这篇帖子讲的是在 PySpark 中调参后如何可视化最佳随机森林树，内容没有写完。请从它结束的地方接着往下写。

▶ _展示文段_:
★ ★ ★
如何使用 TrainValidationSplit 在 RandomForestClassifier 中可视化最佳随机森林树?
显示普通决策树没有问题。当我这样做时,我只是分解了 Pipeline.stages[-1] 以获得一个 DecisionTree 模型。但是当我使用 RandomForest 时,它不起作用,因为我有很多树。
我的目标是在使用参数网格搜索后可视化最佳调整的树模型。
from pyspark.ml.classification import RandomForestClassifier
from pyspark.ml import Pipeline
from pyspark.ml.tuning import ParamGridBuilder, TrainValidationSplit
from pyspark.ml.evaluation import MulticlassClassificationEvaluator
import mlflow
rT = RandomForestClassifier(featuresCol="features",labelCol="label",maxBins=50)
# Pipeline
stagesrT = [indexer, labelToIndex, assembler, rT]
pipeline = Pipeline(stages=stagesrT)
evaluator = MulticlassClassificationEvaluator(labelCol="label",metricName="accuracy")
★ ★ ★
▶ _所给材料_:

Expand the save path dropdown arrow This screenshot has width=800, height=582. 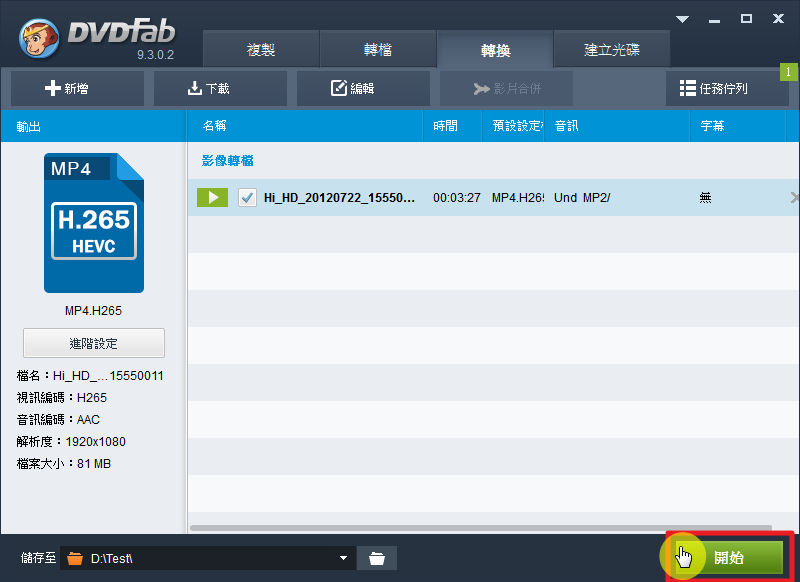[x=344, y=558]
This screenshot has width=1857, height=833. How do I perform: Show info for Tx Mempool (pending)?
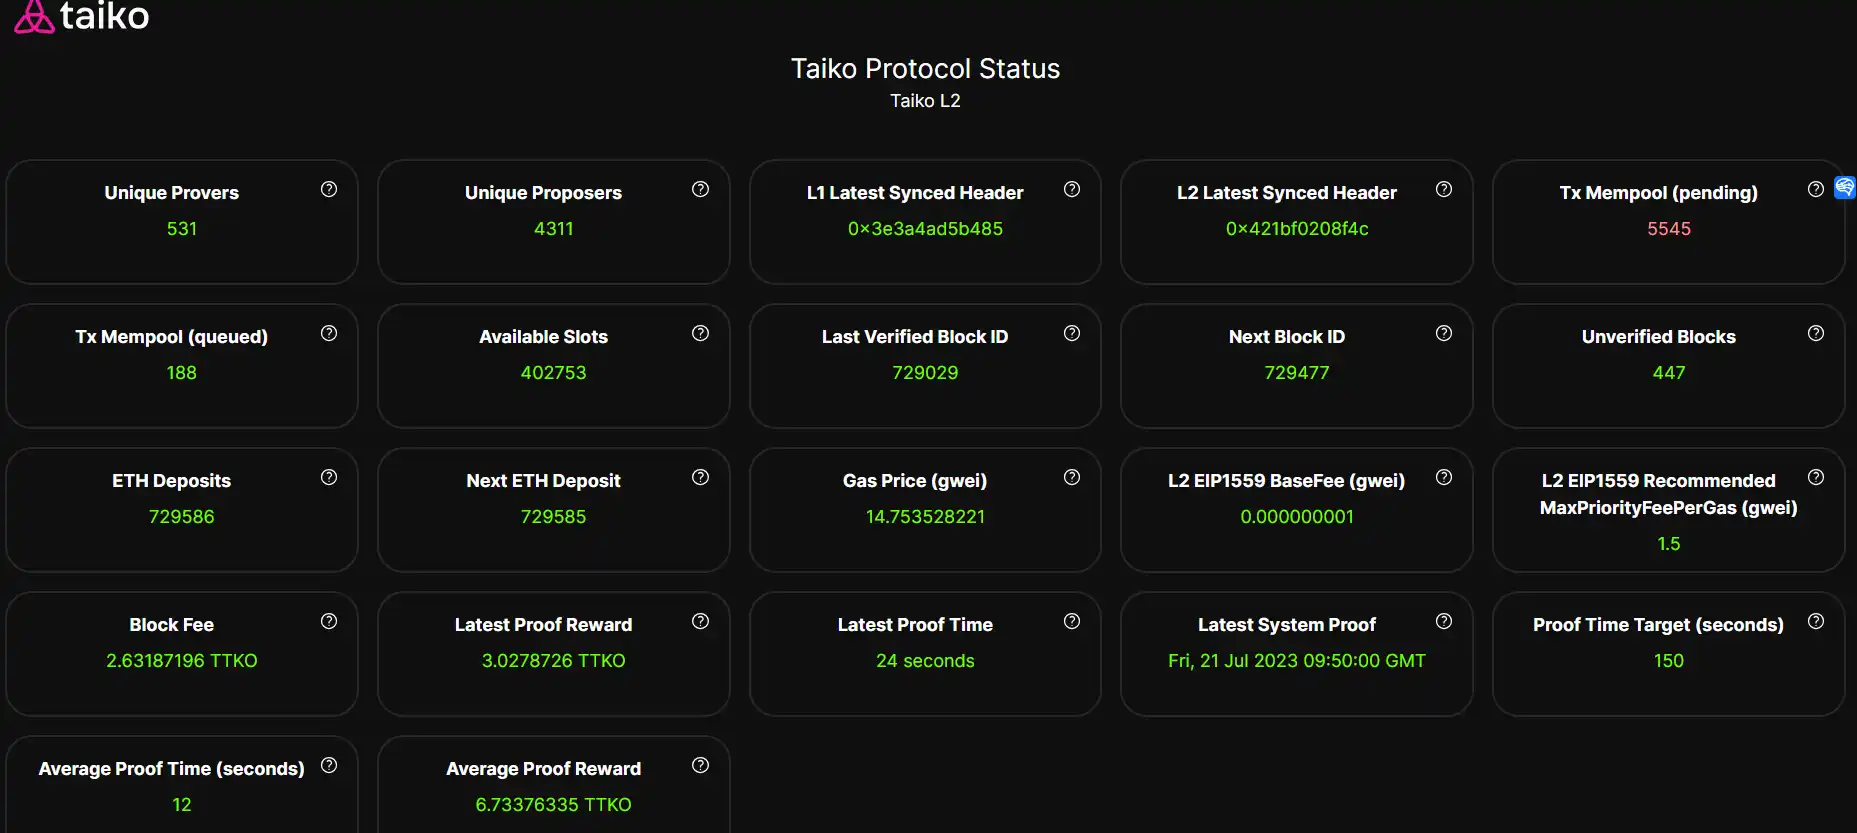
★ ★ ★
▶ _参考答案_:
grid = ParamGridBuilder() \
.addGrid(rT.maxDepth, [2, 3, 5, 6]) \
.addGrid(rT.maxBins, [50, 60, 70, 80]) \
.addGrid(rT.numTrees, [10,20,30,40,100,200]) \
.build()
tuning = TrainValidationSplit(estimator=pipeline, evaluator=evaluator, estimatorParamMaps=grid, parallelism=25)
rT.setMinInstancesPerNode(100)
with mlflow.start_run(run_name="random-forrest") as run:
# Log model
tunedModel = tuning.fit(trainDF)
mlflow.spark.log_model(tunedModel, "model")